= Principal series representation =

In mathematics, the principal series representations of certain kinds of topological group G occur in the case where G is not a compact group. There, by analogy with spectral theory, one expects that the regular representation of G will decompose according to some kind of continuous spectrum, of representations involving a continuous parameter, as well as a discrete spectrum. The principal series representations are some induced representations constructed in a uniform way, in order to fill out the continuous part of the spectrum.

In more detail, the unitary dual is the space of all representations relevant to decomposing the regular representation. The discrete series consists of 'atoms' of the unitary dual (points carrying a Plancherel measure > 0). In the earliest examples studied, the rest (or most) of the unitary dual could be parametrised by starting with a subgroup H of G, simpler but not compact, and building up induced representations using representations of H which were accessible, in the sense of being easy to write down, and involving a parameter. (Such an induction process may produce representations that are not unitary.)

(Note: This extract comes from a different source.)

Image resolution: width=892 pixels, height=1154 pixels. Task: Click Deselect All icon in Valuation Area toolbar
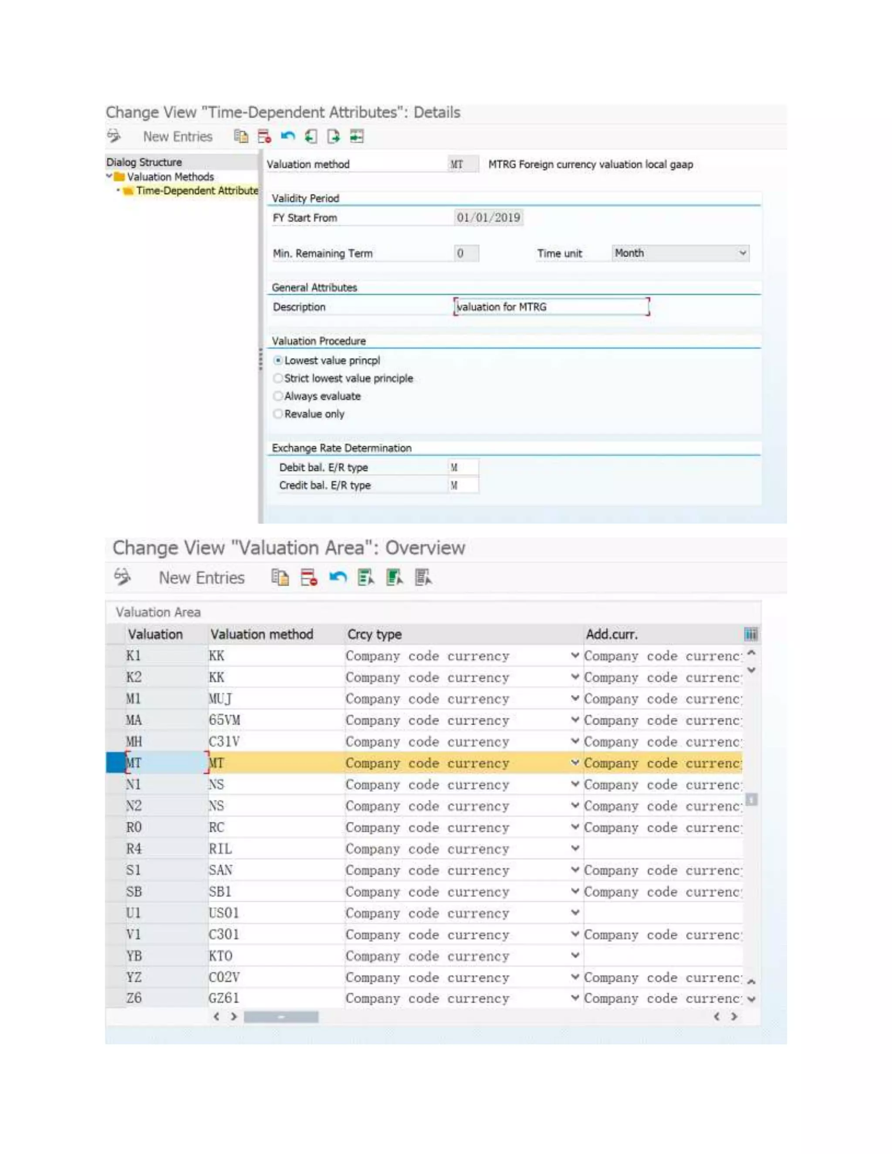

For the case of a semisimple Lie group G, the subgroup H is constructed starting from the Iwasawa decomposition

G = KAN

with K a maximal compact subgroup. Then H is chosen to contain AN (which is a non-compact solvable Lie group), being taken as

H := MAN

with M the centralizer in K of A. Representations ρ of H are considered that are irreducible, and unitary, and are the trivial representation on the subgroup N. (Assuming the case M a trivial group, such ρ are analogues of the representations of the group of diagonal matrices inside the special linear group.) The induced representations of such ρ make up the principal series. The spherical principal series consists of representations induced from 1-dimensional representations of MAN obtained by extending characters of A
using the homomorphism of MAN onto A.

There may be other continuous series of representations relevant to the unitary dual: as their name implies, the principal series are the 'main' contribution.

This type of construction has been found to have application to groups G that are not Lie groups (for example, finite groups of Lie type, groups over p-adic fields).

== Examples ==

For examples, see the representation theory of SL_{2}(R). For the general linear group GL_{2} over a local field, the dimension of the Jacquet module of a principal series representation is two.